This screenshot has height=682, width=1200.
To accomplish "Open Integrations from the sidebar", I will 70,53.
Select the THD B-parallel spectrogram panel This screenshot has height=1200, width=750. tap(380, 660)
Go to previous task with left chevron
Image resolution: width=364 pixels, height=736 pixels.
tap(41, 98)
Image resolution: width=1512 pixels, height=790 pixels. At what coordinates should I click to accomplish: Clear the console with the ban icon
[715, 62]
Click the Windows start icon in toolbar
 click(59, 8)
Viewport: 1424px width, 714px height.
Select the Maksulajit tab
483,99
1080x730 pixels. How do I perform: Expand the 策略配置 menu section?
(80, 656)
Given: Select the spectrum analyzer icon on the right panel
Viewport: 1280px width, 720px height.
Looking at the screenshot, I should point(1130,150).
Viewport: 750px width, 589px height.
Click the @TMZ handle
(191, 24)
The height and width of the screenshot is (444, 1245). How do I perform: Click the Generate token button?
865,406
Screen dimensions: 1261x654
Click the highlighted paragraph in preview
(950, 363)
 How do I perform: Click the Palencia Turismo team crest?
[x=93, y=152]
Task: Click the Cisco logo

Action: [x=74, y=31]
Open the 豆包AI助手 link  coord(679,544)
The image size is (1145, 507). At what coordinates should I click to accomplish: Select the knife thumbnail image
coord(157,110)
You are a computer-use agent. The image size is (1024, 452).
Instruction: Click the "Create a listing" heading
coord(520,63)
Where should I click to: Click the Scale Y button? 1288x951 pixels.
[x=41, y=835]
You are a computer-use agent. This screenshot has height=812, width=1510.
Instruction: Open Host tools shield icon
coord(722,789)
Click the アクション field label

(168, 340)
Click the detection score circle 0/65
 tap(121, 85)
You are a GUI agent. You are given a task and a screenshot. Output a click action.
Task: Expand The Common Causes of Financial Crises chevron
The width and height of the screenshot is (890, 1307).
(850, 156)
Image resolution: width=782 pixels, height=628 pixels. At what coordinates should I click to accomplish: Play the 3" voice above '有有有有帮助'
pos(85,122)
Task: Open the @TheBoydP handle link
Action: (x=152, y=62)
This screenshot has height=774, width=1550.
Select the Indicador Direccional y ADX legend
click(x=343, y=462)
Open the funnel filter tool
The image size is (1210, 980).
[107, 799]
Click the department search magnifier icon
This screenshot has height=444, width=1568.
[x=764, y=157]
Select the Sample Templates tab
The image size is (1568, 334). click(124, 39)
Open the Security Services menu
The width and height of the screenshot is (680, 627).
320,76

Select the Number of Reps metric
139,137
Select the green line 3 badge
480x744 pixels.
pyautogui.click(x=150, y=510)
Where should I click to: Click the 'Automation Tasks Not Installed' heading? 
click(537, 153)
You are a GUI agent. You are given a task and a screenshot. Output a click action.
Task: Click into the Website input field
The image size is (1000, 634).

==================================================

_THE TASK:_
Could you copy exactly the lines from the first line of the records above through the line containing "You are a computer-use agent. This", both included, and nothing else?

_TASK SOLUTION:_
This screenshot has height=682, width=1200.
To accomplish "Open Integrations from the sidebar", I will 70,53.
Select the THD B-parallel spectrogram panel This screenshot has height=1200, width=750. tap(380, 660)
Go to previous task with left chevron
Image resolution: width=364 pixels, height=736 pixels.
tap(41, 98)
Image resolution: width=1512 pixels, height=790 pixels. At what coordinates should I click to accomplish: Clear the console with the ban icon
[715, 62]
Click the Windows start icon in toolbar
 click(59, 8)
Viewport: 1424px width, 714px height.
Select the Maksulajit tab
483,99
1080x730 pixels. How do I perform: Expand the 策略配置 menu section?
(80, 656)
Given: Select the spectrum analyzer icon on the right panel
Viewport: 1280px width, 720px height.
Looking at the screenshot, I should point(1130,150).
Viewport: 750px width, 589px height.
Click the @TMZ handle
(191, 24)
The height and width of the screenshot is (444, 1245). How do I perform: Click the Generate token button?
865,406
Screen dimensions: 1261x654
Click the highlighted paragraph in preview
(950, 363)
 How do I perform: Click the Palencia Turismo team crest?
[x=93, y=152]
Task: Click the Cisco logo

Action: [x=74, y=31]
Open the 豆包AI助手 link  coord(679,544)
The image size is (1145, 507). At what coordinates should I click to accomplish: Select the knife thumbnail image
coord(157,110)
You are a computer-use agent. The image size is (1024, 452).
Instruction: Click the "Create a listing" heading
coord(520,63)
Where should I click to: Click the Scale Y button? 1288x951 pixels.
[x=41, y=835]
You are a computer-use agent. This screenshot has height=812, width=1510.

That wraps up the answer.